#### WHAT YOU SHOULD DO:
Output only the lines below from the one containing "Viewport: 658px width, 1024px height." to the one containing "Click the purple", exactly as written, both ends kept.

#### DATASET RECORDS:
========================================
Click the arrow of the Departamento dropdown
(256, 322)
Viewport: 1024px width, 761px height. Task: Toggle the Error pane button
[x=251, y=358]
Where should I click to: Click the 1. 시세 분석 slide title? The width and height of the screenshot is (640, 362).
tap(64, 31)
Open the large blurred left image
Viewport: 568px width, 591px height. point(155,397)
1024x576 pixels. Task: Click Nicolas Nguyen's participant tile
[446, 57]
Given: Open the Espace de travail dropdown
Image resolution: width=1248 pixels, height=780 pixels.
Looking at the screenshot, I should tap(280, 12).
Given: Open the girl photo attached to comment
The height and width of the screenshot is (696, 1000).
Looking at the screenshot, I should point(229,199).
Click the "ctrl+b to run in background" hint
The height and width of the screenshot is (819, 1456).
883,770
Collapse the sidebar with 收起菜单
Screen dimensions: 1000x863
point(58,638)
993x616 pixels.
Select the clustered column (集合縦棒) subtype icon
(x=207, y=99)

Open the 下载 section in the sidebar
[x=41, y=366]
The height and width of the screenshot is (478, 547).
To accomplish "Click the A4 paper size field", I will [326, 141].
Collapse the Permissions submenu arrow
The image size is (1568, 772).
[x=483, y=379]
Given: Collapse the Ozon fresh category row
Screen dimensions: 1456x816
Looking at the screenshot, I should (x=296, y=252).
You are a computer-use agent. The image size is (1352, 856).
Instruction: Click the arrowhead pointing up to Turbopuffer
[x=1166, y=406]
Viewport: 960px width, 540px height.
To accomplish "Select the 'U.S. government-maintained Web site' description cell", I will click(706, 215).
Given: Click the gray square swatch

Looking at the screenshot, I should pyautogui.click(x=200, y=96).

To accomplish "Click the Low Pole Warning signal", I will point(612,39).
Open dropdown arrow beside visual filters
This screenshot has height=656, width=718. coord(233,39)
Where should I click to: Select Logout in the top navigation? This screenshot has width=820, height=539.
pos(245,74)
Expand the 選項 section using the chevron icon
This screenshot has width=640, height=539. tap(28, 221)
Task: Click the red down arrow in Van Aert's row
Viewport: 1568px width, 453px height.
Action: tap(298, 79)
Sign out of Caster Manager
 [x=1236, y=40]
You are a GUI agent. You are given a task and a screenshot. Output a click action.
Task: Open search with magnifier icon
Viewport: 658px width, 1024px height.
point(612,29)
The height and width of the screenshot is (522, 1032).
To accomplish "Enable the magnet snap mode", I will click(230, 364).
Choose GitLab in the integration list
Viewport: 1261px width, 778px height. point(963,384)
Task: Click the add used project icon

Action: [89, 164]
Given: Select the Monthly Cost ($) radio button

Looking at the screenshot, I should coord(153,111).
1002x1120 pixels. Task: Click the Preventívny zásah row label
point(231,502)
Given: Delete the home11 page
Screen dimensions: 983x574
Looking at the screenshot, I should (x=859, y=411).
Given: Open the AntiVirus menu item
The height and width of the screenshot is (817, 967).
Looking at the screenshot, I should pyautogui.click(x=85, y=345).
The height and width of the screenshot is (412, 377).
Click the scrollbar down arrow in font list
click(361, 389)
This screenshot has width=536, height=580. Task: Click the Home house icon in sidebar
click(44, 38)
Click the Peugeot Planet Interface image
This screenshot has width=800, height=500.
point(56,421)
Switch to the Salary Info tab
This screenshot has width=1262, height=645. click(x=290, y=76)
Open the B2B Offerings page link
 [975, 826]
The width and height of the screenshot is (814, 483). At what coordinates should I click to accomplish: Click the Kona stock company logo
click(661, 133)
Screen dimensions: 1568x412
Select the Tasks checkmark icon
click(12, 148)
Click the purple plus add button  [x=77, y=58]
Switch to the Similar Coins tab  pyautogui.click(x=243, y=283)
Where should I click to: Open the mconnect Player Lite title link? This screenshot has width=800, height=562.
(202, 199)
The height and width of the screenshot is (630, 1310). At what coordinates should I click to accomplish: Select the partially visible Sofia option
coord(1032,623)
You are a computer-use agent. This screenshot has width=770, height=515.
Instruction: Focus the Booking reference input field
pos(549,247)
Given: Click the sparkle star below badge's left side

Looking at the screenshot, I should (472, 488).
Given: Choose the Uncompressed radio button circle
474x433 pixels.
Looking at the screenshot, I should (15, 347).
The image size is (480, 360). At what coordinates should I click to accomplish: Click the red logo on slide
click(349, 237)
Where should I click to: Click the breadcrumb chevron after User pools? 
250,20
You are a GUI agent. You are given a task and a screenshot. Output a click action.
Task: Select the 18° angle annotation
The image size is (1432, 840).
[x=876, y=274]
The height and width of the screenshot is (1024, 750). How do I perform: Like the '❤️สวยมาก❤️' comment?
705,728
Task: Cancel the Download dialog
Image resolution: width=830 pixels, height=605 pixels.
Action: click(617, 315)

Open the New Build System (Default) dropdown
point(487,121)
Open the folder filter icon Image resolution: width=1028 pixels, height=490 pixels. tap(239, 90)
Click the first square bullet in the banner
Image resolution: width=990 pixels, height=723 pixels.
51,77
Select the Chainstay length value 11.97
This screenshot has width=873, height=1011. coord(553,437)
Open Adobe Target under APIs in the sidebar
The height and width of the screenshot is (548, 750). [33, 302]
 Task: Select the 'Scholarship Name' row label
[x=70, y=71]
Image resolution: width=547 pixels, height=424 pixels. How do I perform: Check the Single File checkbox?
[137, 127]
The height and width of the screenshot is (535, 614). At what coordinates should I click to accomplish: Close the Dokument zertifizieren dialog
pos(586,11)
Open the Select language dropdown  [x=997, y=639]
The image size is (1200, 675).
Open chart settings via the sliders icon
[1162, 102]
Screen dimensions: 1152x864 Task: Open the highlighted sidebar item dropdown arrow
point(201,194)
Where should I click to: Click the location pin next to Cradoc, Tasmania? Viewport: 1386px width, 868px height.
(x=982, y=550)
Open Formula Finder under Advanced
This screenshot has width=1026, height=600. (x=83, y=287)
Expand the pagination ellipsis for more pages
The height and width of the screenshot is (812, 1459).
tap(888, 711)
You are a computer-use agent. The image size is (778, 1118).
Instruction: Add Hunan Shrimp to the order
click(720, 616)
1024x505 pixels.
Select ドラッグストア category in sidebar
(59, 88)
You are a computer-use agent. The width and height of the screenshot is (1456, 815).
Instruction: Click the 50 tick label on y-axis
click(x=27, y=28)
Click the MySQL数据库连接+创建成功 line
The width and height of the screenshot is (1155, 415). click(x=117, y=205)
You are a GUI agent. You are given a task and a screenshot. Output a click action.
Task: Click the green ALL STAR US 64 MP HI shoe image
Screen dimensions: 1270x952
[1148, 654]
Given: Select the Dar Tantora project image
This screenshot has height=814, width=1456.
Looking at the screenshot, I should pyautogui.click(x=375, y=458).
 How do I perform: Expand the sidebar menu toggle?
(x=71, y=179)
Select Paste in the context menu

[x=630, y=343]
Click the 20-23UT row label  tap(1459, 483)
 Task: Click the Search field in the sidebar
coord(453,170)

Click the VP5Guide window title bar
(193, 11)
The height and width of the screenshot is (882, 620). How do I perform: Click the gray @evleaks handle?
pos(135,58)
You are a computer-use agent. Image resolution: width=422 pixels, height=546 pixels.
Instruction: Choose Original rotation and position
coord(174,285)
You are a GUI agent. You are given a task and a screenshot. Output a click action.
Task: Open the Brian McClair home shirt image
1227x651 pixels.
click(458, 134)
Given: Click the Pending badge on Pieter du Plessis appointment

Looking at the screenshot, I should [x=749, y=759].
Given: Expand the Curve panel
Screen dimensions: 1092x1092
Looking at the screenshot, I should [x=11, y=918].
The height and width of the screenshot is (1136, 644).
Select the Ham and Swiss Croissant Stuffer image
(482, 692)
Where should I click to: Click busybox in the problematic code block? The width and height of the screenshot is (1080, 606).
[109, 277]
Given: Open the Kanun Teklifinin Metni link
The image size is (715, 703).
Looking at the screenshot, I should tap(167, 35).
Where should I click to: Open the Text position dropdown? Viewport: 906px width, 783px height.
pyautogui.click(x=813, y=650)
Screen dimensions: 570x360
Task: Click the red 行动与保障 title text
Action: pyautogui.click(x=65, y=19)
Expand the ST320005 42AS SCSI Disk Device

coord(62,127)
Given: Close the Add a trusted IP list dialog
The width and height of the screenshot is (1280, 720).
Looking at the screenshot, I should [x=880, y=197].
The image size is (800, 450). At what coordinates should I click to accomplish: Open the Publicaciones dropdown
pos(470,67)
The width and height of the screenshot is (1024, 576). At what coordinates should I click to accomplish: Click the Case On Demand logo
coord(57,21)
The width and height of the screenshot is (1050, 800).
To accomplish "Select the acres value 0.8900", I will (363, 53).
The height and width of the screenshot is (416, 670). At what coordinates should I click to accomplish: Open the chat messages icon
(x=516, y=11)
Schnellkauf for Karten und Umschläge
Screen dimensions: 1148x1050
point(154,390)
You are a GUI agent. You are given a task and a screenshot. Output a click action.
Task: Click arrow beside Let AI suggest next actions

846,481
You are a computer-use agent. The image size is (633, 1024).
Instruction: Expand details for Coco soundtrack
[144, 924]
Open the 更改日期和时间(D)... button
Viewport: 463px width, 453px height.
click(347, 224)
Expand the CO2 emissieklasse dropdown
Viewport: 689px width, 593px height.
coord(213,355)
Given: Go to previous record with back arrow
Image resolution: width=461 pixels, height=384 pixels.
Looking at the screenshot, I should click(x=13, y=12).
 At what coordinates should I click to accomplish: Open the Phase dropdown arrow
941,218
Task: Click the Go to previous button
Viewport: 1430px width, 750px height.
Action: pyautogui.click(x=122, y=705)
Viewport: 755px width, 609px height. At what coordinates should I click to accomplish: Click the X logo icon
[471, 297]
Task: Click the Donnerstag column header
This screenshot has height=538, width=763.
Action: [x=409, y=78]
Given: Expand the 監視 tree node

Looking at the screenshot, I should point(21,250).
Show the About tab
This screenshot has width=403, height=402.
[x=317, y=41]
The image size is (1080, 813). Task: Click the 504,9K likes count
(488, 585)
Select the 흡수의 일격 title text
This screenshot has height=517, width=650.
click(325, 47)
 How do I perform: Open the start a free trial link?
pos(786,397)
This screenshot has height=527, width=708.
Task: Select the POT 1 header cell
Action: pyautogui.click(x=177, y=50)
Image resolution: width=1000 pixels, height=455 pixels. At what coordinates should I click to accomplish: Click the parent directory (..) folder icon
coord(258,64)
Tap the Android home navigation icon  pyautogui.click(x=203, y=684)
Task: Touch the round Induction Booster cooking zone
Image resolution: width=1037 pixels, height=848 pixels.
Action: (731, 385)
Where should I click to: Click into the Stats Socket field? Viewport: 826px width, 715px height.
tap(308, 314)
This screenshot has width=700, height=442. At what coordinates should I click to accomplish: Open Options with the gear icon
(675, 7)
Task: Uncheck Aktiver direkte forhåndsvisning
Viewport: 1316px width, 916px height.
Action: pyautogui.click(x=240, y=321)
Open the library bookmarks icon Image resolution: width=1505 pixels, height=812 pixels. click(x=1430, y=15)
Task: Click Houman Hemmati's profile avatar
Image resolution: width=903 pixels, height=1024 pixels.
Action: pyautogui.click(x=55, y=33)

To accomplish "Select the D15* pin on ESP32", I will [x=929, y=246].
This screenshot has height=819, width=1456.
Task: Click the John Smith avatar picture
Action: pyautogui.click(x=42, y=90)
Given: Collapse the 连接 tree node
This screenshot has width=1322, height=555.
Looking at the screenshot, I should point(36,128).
========================================
#### SOLVED PROBLEM:
Viewport: 658px width, 1024px height.
point(612,29)
The height and width of the screenshot is (522, 1032).
To accomplish "Enable the magnet snap mode", I will click(230, 364).
Choose GitLab in the integration list
Viewport: 1261px width, 778px height. point(963,384)
Task: Click the add used project icon

Action: [89, 164]
Given: Select the Monthly Cost ($) radio button

Looking at the screenshot, I should coord(153,111).
1002x1120 pixels. Task: Click the Preventívny zásah row label
point(231,502)
Given: Delete the home11 page
Screen dimensions: 983x574
Looking at the screenshot, I should (x=859, y=411).
Given: Open the AntiVirus menu item
The height and width of the screenshot is (817, 967).
Looking at the screenshot, I should pyautogui.click(x=85, y=345).
The height and width of the screenshot is (412, 377).
Click the scrollbar down arrow in font list
click(361, 389)
This screenshot has width=536, height=580. Task: Click the Home house icon in sidebar
click(44, 38)
Click the Peugeot Planet Interface image
This screenshot has width=800, height=500.
point(56,421)
Switch to the Salary Info tab
This screenshot has width=1262, height=645. click(x=290, y=76)
Open the B2B Offerings page link
 [975, 826]
The width and height of the screenshot is (814, 483). At what coordinates should I click to accomplish: Click the Kona stock company logo
click(661, 133)
Screen dimensions: 1568x412
Select the Tasks checkmark icon
click(12, 148)
Click the purple plus add button  [x=77, y=58]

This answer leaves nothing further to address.